On the surface, Kanye West’s trajectory – which, it should be noted, now passes through Ye – seems unique. An artist at the top of the creative game suddenly getting very serious about his faith and turning to the gospel seems so unexpected it’s almost unprecedented.
But, of course, this is not the case. In fact, pop music is littered with these stories. Many artists have turned to God midway through their careers, often after being taken down by the worst aspects of fame. All of these conversions didn’t necessarily lead to a spotless life transformation (when was it ever?), But most of them marked a shift in the kind of music these people were making.
Selena was raised in the Catholic religion, but her beliefs changed later in her life. In 2017, she said: “I don’t know if it’s necessarily that I believe in religion, as much as I believe in faith and a relationship with God. She gave her faith credit for giving her a sense of peace through the recording of “Lose You to Love Me”, a very personal song about breaking up with… well, we’ll get to it.
In the early 2000s, Malice and his brother Pusha T were one of the most exciting groups in hip-hop. As Clipse, they’ve worked with everyone from Pharrell to Justin Timberlake.
But in 2012, he became a Christian and changed his stage name to No Malice, “just because all I read in the Bible was to remove all wickedness.”
In the late 1970s, Bob Dylan shocked fans when he announced that he had become a born again Christian. He began taking discipleship training at Vineyard Church and released three gospel albums.
From the stage he told the audience that the critics “used to convince me that I was a prophet. Now I go out and say Jesus Christ is the answer.
Bieber’s conversion has been fairly well documented, and he and his wife Hailey were baptized together in August of last year. Bieber has been very clear about some regrets about his superstar days, and has since replaced those excesses with healthy odes to love marriage and worship sessions with the Maverick City Music crew.
Coltrane grew up in a Christian family, but credited a “spiritual awakening” in 1957 with having inspired his masterpiece Supreme love, one of the most important artifacts in American music.

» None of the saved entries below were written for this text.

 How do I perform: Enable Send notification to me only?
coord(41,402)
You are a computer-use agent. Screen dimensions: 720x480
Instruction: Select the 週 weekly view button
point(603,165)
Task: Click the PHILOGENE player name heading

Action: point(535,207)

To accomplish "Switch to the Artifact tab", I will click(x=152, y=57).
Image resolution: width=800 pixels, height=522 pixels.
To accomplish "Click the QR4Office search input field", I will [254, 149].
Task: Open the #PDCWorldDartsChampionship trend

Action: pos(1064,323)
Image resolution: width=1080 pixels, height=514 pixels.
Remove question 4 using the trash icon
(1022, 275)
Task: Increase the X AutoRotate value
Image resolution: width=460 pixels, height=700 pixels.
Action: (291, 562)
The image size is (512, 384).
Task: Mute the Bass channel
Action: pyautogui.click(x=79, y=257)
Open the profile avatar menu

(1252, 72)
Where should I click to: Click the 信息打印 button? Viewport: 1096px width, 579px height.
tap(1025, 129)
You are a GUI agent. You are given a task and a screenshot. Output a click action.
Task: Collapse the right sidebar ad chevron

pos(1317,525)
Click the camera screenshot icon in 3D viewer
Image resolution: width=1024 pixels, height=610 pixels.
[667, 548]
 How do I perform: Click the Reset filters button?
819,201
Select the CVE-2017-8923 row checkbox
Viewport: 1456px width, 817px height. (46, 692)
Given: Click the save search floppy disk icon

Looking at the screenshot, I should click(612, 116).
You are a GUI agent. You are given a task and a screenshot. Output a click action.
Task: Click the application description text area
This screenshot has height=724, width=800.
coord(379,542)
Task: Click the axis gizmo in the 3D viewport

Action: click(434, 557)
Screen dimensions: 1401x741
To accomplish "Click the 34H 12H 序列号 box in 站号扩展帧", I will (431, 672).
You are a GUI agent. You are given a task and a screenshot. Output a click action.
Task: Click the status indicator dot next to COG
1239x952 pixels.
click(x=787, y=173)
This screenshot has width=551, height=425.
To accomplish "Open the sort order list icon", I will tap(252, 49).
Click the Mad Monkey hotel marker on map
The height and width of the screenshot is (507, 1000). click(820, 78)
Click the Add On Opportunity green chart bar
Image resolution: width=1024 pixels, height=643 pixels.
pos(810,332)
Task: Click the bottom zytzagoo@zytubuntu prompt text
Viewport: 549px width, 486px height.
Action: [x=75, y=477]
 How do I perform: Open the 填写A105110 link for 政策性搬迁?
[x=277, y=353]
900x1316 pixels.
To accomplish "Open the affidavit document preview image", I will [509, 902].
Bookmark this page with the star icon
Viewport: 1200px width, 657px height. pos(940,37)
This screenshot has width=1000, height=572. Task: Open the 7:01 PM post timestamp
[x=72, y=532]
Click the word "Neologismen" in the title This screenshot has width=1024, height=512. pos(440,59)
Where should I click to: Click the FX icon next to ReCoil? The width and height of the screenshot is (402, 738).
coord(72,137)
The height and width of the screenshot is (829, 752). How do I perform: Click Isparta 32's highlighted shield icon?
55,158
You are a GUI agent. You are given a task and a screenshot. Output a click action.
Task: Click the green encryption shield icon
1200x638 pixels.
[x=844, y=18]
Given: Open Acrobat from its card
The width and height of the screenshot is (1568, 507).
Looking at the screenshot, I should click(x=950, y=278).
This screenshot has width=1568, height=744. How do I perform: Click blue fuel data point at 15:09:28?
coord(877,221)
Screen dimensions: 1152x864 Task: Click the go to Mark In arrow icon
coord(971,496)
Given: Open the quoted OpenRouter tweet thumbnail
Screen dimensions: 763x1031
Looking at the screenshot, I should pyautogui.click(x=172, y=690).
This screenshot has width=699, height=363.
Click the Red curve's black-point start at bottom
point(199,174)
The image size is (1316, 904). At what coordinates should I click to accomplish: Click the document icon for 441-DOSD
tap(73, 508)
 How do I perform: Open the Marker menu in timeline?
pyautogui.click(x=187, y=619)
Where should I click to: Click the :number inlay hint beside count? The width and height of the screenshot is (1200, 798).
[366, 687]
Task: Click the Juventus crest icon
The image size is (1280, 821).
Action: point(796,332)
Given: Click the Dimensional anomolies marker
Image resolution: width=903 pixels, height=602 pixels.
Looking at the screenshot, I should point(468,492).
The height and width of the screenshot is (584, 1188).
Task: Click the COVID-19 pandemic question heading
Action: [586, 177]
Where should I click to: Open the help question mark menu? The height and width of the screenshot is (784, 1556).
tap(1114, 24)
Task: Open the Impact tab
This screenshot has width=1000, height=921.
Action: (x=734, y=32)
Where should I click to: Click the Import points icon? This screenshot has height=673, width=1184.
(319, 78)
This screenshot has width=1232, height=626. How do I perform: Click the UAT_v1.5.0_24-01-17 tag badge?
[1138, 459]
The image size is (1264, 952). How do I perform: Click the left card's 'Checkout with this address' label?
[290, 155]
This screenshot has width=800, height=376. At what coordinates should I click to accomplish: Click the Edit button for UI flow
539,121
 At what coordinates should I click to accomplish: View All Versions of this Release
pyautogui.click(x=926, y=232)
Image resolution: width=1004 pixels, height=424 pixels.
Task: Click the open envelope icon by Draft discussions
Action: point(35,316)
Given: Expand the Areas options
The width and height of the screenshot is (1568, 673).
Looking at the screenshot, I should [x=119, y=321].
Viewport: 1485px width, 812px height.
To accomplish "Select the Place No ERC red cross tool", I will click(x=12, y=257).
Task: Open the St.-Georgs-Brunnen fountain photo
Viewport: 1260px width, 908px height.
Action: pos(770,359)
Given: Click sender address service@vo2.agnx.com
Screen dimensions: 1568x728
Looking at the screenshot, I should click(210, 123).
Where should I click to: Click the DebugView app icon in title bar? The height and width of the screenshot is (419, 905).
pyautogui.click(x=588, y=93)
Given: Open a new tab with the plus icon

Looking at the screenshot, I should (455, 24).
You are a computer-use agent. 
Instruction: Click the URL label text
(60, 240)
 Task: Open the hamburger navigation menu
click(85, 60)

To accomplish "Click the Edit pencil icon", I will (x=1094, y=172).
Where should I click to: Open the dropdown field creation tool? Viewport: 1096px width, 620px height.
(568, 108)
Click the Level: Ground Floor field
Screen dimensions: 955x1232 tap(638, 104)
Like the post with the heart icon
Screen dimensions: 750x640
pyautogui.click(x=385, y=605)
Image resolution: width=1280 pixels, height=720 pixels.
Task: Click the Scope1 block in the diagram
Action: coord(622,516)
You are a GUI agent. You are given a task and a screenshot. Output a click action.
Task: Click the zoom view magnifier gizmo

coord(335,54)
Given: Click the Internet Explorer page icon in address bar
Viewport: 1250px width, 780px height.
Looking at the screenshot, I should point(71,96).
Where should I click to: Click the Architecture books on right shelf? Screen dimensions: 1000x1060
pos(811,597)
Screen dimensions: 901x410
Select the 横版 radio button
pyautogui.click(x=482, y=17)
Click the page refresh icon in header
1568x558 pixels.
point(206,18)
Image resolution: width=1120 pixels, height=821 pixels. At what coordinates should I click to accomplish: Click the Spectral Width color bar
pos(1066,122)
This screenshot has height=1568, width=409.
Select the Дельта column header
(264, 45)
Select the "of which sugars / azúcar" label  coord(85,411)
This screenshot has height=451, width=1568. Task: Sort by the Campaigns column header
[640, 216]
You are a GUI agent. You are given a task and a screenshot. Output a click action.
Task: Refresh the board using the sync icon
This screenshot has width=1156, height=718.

He wrote that the experience had led him to “a richer, fuller and more productive life.”
“At that time, as a sign of gratitude, I humbly asked to be given the means and the privilege to make others happy through music,” he continued. It was a prayer that God certainly answered.
Brian “Head” Welch (Korn)
In 2005, Brian “Head” Welch of Korn was in dire straits, struggling with addiction and mental health issues. “I really wanted God to get rid of my drug addiction,” Welch said. “I was like ‘Jesus, if you’re real take my addiction away.’ I felt it come into my life, and that’s where it all changed.
Dave Mustaine (Megadeth)
In 2002, one of the most popular metal bands of all time encountered a problem when singer and lead songwriter Dave Mustaine became a born again Christian and refused to tour with bands he found. “Satanic”. Considering the condition of the metal, it ended up crossing a lot of acts off the list. Since those days he has become a little less strict about sharing the bill with people who don’t share his faith.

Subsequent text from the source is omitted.